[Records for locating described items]
━━━━
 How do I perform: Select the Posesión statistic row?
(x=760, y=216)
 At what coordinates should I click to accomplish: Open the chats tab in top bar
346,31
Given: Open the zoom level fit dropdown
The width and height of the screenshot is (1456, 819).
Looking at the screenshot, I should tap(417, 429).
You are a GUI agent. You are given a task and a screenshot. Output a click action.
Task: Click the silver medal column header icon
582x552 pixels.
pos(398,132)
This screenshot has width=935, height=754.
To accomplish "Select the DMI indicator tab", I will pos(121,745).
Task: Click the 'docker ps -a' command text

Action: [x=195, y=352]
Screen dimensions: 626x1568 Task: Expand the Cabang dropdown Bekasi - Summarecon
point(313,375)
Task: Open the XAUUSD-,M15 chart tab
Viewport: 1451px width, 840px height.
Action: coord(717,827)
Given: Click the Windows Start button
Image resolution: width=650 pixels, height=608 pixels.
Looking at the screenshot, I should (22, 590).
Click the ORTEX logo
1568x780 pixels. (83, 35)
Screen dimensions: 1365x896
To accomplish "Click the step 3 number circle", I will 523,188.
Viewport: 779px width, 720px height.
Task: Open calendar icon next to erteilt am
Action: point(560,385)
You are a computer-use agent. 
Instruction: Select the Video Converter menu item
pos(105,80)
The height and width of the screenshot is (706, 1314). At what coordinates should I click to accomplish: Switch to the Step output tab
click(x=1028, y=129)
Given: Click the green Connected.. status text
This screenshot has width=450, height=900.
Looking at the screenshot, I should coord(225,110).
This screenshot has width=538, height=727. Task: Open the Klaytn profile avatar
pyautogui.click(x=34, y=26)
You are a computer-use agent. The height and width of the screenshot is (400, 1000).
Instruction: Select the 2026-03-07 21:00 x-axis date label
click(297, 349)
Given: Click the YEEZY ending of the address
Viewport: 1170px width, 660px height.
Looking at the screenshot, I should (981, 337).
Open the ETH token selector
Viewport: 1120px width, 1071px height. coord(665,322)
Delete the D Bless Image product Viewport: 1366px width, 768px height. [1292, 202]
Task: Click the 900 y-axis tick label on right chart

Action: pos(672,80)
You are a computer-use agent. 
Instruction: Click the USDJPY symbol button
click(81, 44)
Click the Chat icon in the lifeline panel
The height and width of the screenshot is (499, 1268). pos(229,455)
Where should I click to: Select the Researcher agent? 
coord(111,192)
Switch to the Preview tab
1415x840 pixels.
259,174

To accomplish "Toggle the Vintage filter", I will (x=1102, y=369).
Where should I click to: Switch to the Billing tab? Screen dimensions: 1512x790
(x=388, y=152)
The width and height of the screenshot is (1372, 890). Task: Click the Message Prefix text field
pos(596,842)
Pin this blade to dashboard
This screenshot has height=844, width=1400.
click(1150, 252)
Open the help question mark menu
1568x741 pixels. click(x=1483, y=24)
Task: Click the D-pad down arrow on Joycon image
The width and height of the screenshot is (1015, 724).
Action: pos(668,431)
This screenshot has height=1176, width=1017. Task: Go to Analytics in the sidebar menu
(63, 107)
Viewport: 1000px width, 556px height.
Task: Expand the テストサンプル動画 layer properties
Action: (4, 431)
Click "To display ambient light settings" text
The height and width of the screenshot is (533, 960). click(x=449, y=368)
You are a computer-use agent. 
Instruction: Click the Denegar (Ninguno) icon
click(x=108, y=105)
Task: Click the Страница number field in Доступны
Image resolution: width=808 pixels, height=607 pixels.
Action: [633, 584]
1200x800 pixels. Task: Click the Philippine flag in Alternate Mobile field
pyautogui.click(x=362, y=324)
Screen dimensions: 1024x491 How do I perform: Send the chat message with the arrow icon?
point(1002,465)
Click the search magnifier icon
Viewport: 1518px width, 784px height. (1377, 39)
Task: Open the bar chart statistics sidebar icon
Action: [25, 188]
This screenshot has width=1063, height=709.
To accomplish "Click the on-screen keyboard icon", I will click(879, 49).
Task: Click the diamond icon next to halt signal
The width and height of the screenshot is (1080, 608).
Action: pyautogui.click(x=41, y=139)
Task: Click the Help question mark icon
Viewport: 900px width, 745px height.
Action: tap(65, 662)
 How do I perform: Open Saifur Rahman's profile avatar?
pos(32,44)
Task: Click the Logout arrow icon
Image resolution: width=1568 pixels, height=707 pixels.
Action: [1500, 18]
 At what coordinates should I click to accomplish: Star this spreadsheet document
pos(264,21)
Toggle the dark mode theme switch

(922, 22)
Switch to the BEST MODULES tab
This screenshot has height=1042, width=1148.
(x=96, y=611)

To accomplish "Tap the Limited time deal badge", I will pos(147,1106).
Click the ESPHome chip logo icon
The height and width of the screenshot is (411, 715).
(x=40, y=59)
━━━━
**What you need to do**: Swap "silver medal" for "gold medal" in the records from the line with "Given: Open the zoom level fit dropdown" to the line with "pos(398,132)", and reproduce only those lines with nothing else altered.

**Final answer**:
Given: Open the zoom level fit dropdown
The width and height of the screenshot is (1456, 819).
Looking at the screenshot, I should tap(417, 429).
You are a GUI agent. You are given a task and a screenshot. Output a click action.
Task: Click the gold medal column header icon
582x552 pixels.
pos(398,132)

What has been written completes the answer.